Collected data
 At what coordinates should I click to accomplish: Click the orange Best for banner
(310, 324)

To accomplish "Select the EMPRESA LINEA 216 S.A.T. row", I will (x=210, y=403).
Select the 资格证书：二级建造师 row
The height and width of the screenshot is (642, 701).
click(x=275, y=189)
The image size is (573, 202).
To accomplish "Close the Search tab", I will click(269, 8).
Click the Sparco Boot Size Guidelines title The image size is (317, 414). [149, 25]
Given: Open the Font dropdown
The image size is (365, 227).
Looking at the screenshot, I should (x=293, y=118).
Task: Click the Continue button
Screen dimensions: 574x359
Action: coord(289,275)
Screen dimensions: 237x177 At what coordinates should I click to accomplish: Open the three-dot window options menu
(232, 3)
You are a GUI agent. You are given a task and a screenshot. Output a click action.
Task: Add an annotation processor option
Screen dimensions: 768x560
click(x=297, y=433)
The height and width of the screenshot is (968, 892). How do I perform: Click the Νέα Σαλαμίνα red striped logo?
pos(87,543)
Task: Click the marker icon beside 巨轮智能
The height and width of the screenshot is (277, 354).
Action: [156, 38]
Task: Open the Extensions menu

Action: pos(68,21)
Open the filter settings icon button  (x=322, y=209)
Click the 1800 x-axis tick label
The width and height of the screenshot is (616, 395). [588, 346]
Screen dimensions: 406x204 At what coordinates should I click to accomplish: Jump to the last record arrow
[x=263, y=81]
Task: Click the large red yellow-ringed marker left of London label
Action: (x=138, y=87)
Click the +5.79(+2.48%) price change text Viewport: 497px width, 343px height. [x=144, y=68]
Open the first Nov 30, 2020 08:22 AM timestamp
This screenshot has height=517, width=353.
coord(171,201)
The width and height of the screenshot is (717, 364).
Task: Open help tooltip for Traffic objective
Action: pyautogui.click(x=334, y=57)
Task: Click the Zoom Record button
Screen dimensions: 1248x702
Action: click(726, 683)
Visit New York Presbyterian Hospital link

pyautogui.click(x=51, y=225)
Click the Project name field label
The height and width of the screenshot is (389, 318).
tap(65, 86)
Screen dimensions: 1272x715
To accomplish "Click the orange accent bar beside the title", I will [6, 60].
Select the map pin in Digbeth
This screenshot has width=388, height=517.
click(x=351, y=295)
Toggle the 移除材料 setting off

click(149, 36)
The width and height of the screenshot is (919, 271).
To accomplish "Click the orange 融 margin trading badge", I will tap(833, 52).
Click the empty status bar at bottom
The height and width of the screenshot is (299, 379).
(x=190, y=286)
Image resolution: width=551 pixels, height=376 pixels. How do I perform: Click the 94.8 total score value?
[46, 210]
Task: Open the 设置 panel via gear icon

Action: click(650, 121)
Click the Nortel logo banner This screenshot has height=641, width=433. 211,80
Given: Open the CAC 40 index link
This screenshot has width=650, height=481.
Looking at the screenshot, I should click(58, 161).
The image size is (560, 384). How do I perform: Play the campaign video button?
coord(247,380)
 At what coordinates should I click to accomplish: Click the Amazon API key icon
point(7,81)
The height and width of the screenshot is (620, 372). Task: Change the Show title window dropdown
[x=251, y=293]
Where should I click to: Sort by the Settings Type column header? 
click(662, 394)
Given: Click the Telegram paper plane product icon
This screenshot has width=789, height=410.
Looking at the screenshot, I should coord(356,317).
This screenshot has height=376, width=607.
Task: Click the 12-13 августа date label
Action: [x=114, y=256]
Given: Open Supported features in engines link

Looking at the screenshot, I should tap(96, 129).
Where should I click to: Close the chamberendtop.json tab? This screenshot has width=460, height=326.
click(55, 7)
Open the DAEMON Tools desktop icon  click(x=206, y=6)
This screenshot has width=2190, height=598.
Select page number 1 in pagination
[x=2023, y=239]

Required work: Reproduce all entries exactly, leaving each one whole.

Task result:
 At what coordinates should I click to accomplish: Click the orange Best for banner
(310, 324)

To accomplish "Select the EMPRESA LINEA 216 S.A.T. row", I will (x=210, y=403).
Select the 资格证书：二级建造师 row
The height and width of the screenshot is (642, 701).
click(x=275, y=189)
The image size is (573, 202).
To accomplish "Close the Search tab", I will click(269, 8).
Click the Sparco Boot Size Guidelines title The image size is (317, 414). [149, 25]
Given: Open the Font dropdown
The image size is (365, 227).
Looking at the screenshot, I should (x=293, y=118).
Task: Click the Continue button
Screen dimensions: 574x359
Action: coord(289,275)
Screen dimensions: 237x177 At what coordinates should I click to accomplish: Open the three-dot window options menu
(232, 3)
You are a GUI agent. You are given a task and a screenshot. Output a click action.
Task: Add an annotation processor option
Screen dimensions: 768x560
click(x=297, y=433)
The height and width of the screenshot is (968, 892). How do I perform: Click the Νέα Σαλαμίνα red striped logo?
pos(87,543)
Task: Click the marker icon beside 巨轮智能
The height and width of the screenshot is (277, 354).
Action: [156, 38]
Task: Open the Extensions menu

Action: pos(68,21)
Open the filter settings icon button  (x=322, y=209)
Click the 1800 x-axis tick label
The width and height of the screenshot is (616, 395). [588, 346]
Screen dimensions: 406x204 At what coordinates should I click to accomplish: Jump to the last record arrow
[x=263, y=81]
Task: Click the large red yellow-ringed marker left of London label
Action: (x=138, y=87)
Click the +5.79(+2.48%) price change text Viewport: 497px width, 343px height. [x=144, y=68]
Open the first Nov 30, 2020 08:22 AM timestamp
This screenshot has height=517, width=353.
coord(171,201)
The width and height of the screenshot is (717, 364).
Task: Open help tooltip for Traffic objective
Action: pyautogui.click(x=334, y=57)
Task: Click the Zoom Record button
Screen dimensions: 1248x702
Action: click(726, 683)
Visit New York Presbyterian Hospital link

pyautogui.click(x=51, y=225)
Click the Project name field label
The height and width of the screenshot is (389, 318).
tap(65, 86)
Screen dimensions: 1272x715
To accomplish "Click the orange accent bar beside the title", I will [6, 60].
Select the map pin in Digbeth
This screenshot has width=388, height=517.
click(x=351, y=295)
Toggle the 移除材料 setting off

click(149, 36)
The width and height of the screenshot is (919, 271).
To accomplish "Click the orange 融 margin trading badge", I will tap(833, 52).
Click the empty status bar at bottom
The height and width of the screenshot is (299, 379).
(x=190, y=286)
Image resolution: width=551 pixels, height=376 pixels. How do I perform: Click the 94.8 total score value?
[46, 210]
Task: Open the 设置 panel via gear icon

Action: click(650, 121)
Click the Nortel logo banner This screenshot has height=641, width=433. 211,80
Given: Open the CAC 40 index link
This screenshot has width=650, height=481.
Looking at the screenshot, I should click(58, 161).
The image size is (560, 384). How do I perform: Play the campaign video button?
coord(247,380)
 At what coordinates should I click to accomplish: Click the Amazon API key icon
point(7,81)
The height and width of the screenshot is (620, 372). Task: Change the Show title window dropdown
[x=251, y=293]
Where should I click to: Sort by the Settings Type column header? 
click(662, 394)
Given: Click the Telegram paper plane product icon
This screenshot has width=789, height=410.
Looking at the screenshot, I should coord(356,317).
This screenshot has height=376, width=607.
Task: Click the 12-13 августа date label
Action: [x=114, y=256]
Given: Open Supported features in engines link

Looking at the screenshot, I should tap(96, 129).
Where should I click to: Close the chamberendtop.json tab? This screenshot has width=460, height=326.
click(55, 7)
Open the DAEMON Tools desktop icon  click(x=206, y=6)
This screenshot has width=2190, height=598.
Select page number 1 in pagination
[x=2023, y=239]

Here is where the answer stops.